Paper short abstract:
The anthropology of mental health is beset by representational problems. Investigations of power inequalities can be undermined by the production of new inequalities and new modes of exclusion. Drawing on ongoing collaborative work, I consider whether and how coproduction might be an answer.
Paper long abstract:
Medical anthropology is seen as having the methodological and theoretical resources to address power inequalities in mental health research. Indeed, ethnographic work can be framed as an intervention, just as biomedical treatments is often framed, but in this case of ethnography, the patient is mental healthcare itself. But ethnographic methods bring with them fresh inequalities and asymmetries and risk introducing a new means by which patient voices are suppressed. Coproduction has recently been seen as a means of correcting these imbalances and decentering the anthropologist as the arbiter of truth. This paper considers these claims in the light of ongoing collaborative ethnographic work. I reflect on the strengths and shortcomings of coproduction and suggest ways that is might become an accepted way of working in the emancipatory project of medical anthropology.
Paper short abstract:
This paper reflects on ethical dilemmas during fieldwork with mental health service survivor/ evader activists. Activists argue that researchers and professionals change and determine their realities. I examine debates of an ontological nature where the production of knowledge is deeply contested.
Paper long abstract:
This paper reflects on ethical dilemmas during fieldwork with mental health service survivor/ evader activists. According to activists, they struggle to be believed, both by mental health professionals and more broadly (including by friends and family). Many report that their beliefs about the world are often pathologized; their experiences denied by health professionals. Some activists try to publish about injustices and iatrogenic harm experienced during mental health treatment, but these are often designated to grey literature. The bias to pathologise the experiences of people with severe and enduring mental health struggles has been described as epistemic and hermeneutic injustice – the key concern being that researchers and professionals change, predict and determine service user’s realities.

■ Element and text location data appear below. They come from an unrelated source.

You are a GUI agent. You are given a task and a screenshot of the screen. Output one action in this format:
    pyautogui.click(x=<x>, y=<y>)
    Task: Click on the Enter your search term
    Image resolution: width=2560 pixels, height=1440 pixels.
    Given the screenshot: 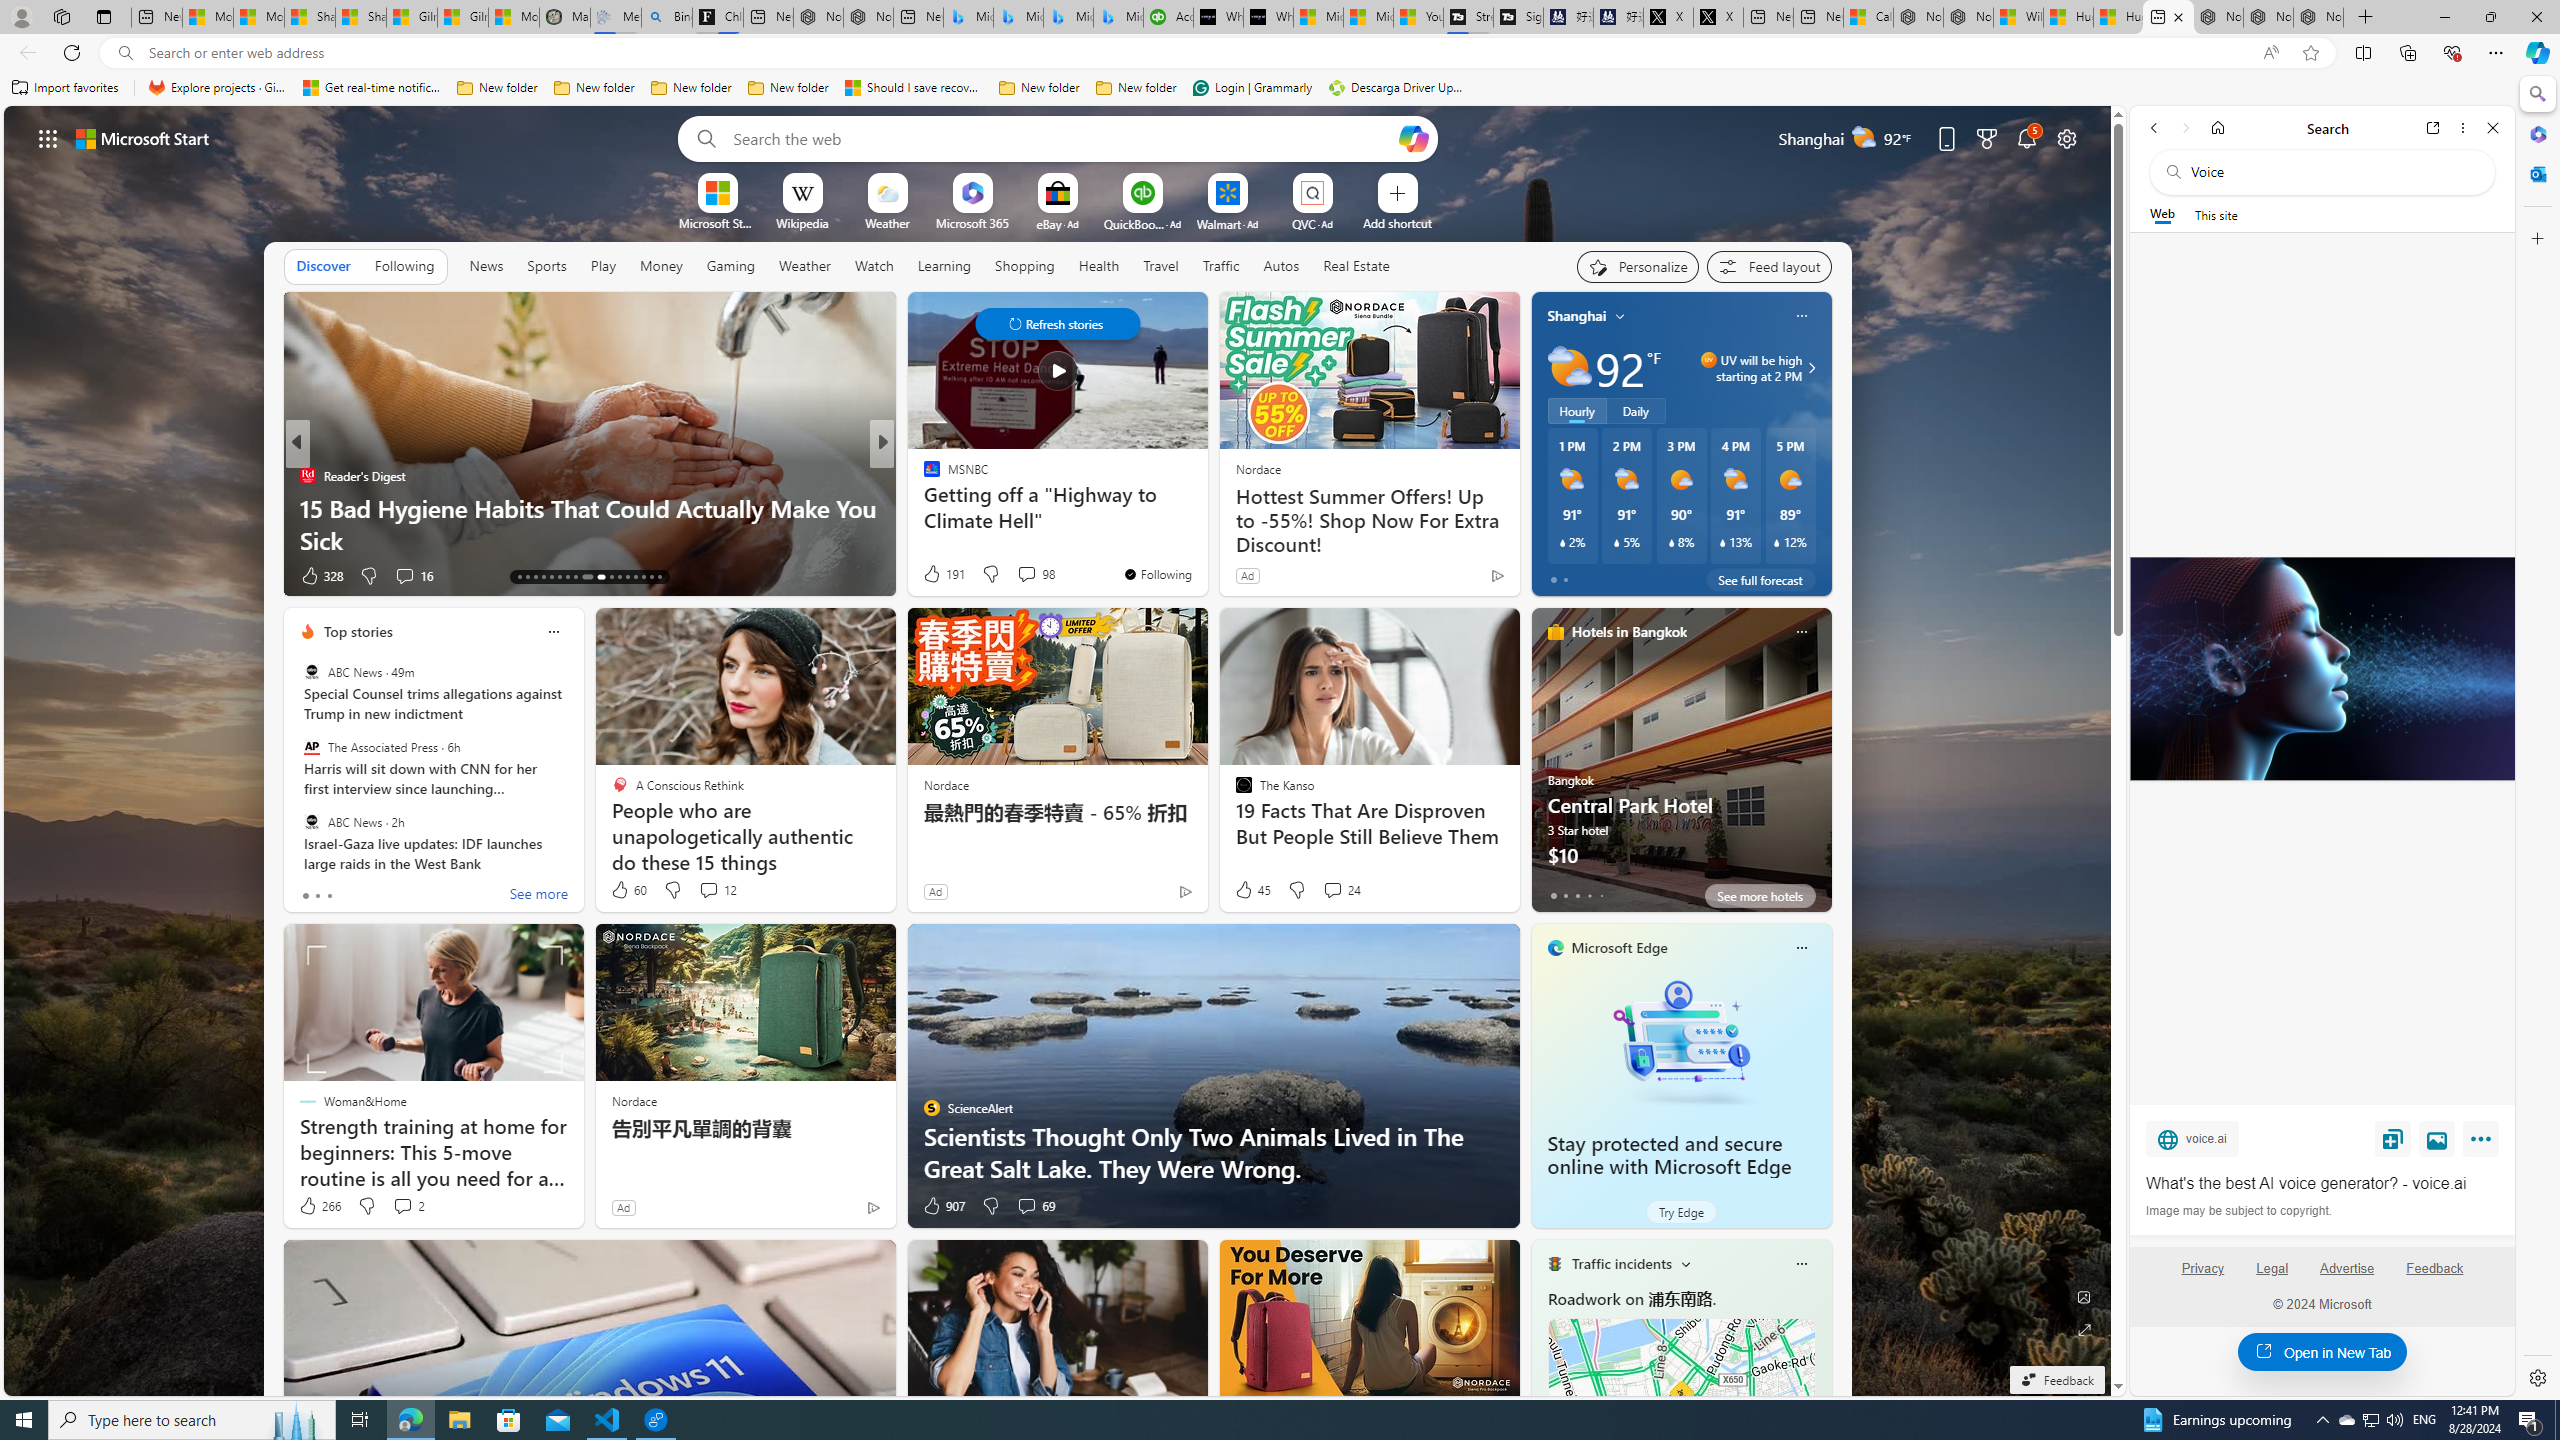 What is the action you would take?
    pyautogui.click(x=1062, y=138)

This paper examines the ethical dilemmas of doing fieldwork in conditions where the production of knowledge is deeply contested and with people for whom the politics of representation is of critical importance. Debates about the denial of experience are of an ontological nature. I also reflect on the ‘responsibility’ of the ethnographer; can ethnographers respond to patient reports of misconduct, malpractice and clinical negligence further than examining them as ethnographic evidence?